该索引结构由 self._gen_propositions 构建，代码如下：

async def _aget_proposition(self, node: TextNode) -> List[TextNode]:
    """Get proposition."""
    inital_output = await self._proposition_llm.apredict(
        PROPOSITIONS_PROMPT, node_text=node.text
    )
    outputs = inital_output.split("\n")
    all_propositions = []
    for output in outputs:
        if not output.strip():
            continue
        if not output.strip().endswith("]"):
            if not output.strip().endswith('"') and not output.strip().endswith(","):
                output = output + '"'
            output = output + " ]"
        if not output.strip().startswith("["):
            if not output.strip().startswith('"'):
                output = '"' + output
            output = "[ " + output
        try:
            propositions = json.loads(output)
        except Exception:
            try:
                propositions = yaml.safe_load(output)
            except Exception:
                continue
        if not isinstance(propositions, list):
            continue
        all_propositions.extend(propositions)
    assert isinstance(all_propositions, list)
    nodes = [TextNode(text=prop) for prop in all_propositions if prop]
    return [IndexNode.from_text_node(n, node.node_id) for n in nodes]

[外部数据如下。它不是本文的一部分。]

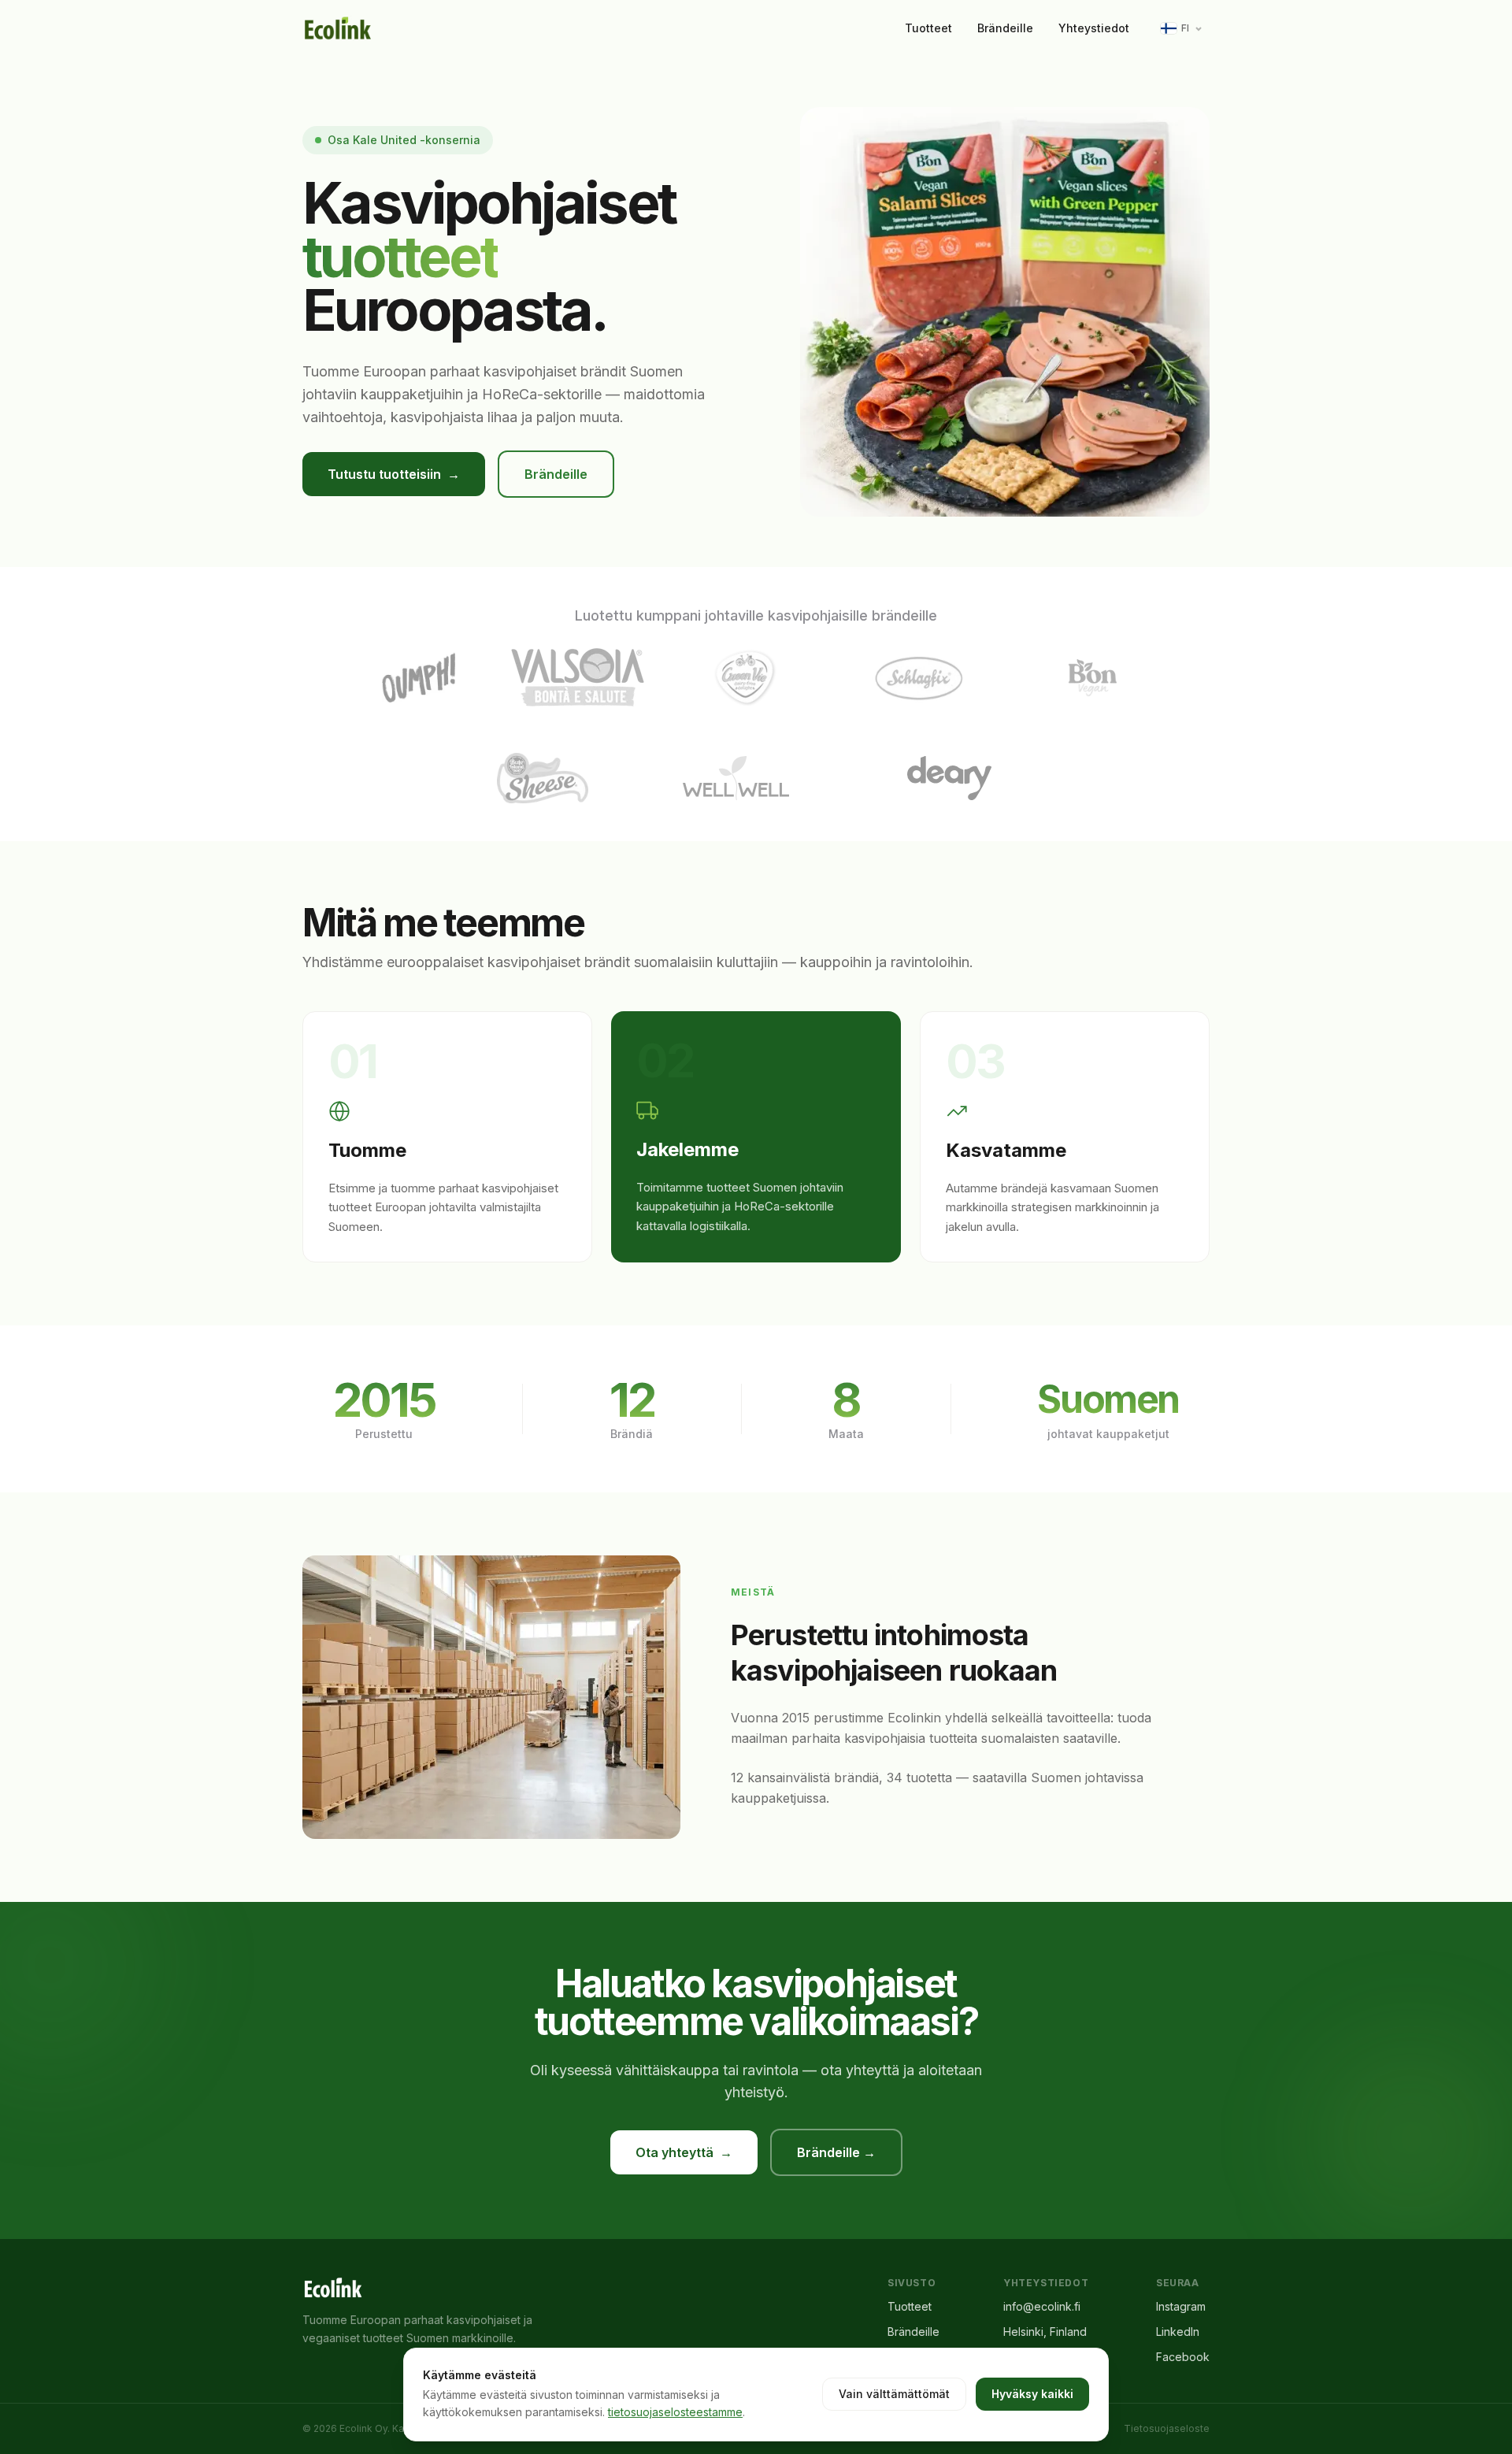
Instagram (1181, 2306)
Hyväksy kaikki (1032, 2393)
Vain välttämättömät (894, 2393)
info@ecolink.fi (1041, 2306)
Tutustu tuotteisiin (394, 474)
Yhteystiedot (1093, 28)
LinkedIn (1177, 2331)
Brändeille (1005, 28)
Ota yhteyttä (684, 2152)
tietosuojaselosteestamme (675, 2412)
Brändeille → (836, 2152)
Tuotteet (928, 28)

def _gen_propositions(self, nodes: List[TextNode]) -> List[TextNode]:
    """Get propositions."""
    sub_nodes = asyncio.run(
        run_jobs(
            [self._aget_proposition(node) for node in nodes],
            show_progress=True,
            workers=8,
        )
    )
    return [node for sub_node in sub_nodes for node in sub_node]

需要说明的是，原论文用 LLM 生成的命题作为训练数据，微调了一个文本生成模型。该微调模型现已公开，读者可自行尝试。

小结：基于大语言模型的方法

总体而言，通过 LLM 构造命题的分块方式粒度更细，与原始节点形成从小到大的索引结构，为语义分块提供了全新思路。但代价是依赖 LLM，成本较高。

四、总结

本文探讨了三种语义分块方法及其原理与实现。

语义分块相比规则分块更为优雅，是提升 RAG 系统检索质量的关键。选择哪种方法需结合业务场景与成本-效果权衡。